• [DIRECTIONS FOR THIS TASK]
Reproduce the sanctions compliance passage below, from "Through recent major" to "certainly attention getters.", inclusive.

• [SELECTED PASSAGE]
■ ■ ■ ■

If you are keeping score, it seems that Sanctions Compliance is a bit like the old nursery rhyme Old MacDonald Had a Farm. You know “…here a sanction, there a sanction, everywhere a sanction, sanction…”

Most of our readers should be well aware of economic sanctions programs in place by the US Government. These are designed to penalize bad actors who are affiliated with rogue political regimes or with other individuals or organizations that are involved in all sorts of nefarious endeavors, including but not limited to narcotics cartels, terrorist organizations or the proliferation of weapons of mass destruction. Most of these sanctions are administered by the US Treasury’s Office of Foreign Assets Control (OFAC). [And we have not even touched the black hole in the compliance universe represented by export control regulations!)

Through record penalties and aggressive enforcement over the past several years, the US Government has long sought to choke off funding to regimes and organizations that represent a threat to US interests, including Iran, Cuba and Syria, via enforcement of US sanctions programs.

Through recent major regulatory actions against global financial institutions including HSBC, Standard Chartered Bank and ING for violations of sanctions laws and money laundering laws, such sanctions laws have garnered considerable attention over the past several years. Civil money penalties assessed against these three institutions ranged between US$619M-$1.92B each – certainly attention getters.

■ ■ ■ ■

[Stored data entries]
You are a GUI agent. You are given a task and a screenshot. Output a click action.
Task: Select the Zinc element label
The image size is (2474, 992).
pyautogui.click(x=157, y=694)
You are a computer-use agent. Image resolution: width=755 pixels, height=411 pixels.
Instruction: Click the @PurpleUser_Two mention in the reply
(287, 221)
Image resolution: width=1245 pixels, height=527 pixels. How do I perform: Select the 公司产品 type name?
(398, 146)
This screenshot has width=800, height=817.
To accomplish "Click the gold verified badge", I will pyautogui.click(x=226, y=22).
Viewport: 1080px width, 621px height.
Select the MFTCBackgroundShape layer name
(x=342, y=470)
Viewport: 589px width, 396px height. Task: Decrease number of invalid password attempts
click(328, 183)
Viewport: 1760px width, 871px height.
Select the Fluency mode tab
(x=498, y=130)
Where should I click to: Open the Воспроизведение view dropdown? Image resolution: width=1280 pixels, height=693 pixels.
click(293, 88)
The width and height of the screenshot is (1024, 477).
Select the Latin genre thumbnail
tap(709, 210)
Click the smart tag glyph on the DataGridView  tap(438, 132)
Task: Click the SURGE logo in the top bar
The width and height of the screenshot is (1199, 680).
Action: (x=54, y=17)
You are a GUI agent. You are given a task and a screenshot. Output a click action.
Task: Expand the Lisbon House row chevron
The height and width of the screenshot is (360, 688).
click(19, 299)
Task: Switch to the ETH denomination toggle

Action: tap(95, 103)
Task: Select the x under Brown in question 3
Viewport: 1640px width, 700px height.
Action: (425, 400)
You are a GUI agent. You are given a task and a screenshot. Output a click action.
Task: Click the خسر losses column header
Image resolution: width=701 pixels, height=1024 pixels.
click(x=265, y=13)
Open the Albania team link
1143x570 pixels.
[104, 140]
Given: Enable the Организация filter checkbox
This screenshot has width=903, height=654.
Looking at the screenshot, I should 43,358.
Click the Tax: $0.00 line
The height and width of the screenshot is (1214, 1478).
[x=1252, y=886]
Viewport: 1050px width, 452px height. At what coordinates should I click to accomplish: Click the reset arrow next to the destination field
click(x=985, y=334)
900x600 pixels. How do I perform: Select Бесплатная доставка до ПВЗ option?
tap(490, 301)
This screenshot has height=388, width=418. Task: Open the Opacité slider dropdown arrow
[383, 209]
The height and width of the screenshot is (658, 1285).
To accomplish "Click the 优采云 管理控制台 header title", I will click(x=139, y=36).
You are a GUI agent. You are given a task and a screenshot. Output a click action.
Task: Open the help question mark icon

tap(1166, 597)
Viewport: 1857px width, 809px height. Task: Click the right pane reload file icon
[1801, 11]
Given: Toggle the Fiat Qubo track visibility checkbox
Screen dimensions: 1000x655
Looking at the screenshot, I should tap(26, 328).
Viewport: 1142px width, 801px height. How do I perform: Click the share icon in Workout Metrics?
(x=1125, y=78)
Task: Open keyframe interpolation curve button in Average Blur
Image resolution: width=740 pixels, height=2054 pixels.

■ ■ ■ ■

• [EXERCISE RESPONSE]
Through recent major regulatory actions against global financial institutions including HSBC, Standard Chartered Bank and ING for violations of sanctions laws and money laundering laws, such sanctions laws have garnered considerable attention over the past several years. Civil money penalties assessed against these three institutions ranged between US$619M-$1.92B each – certainly attention getters.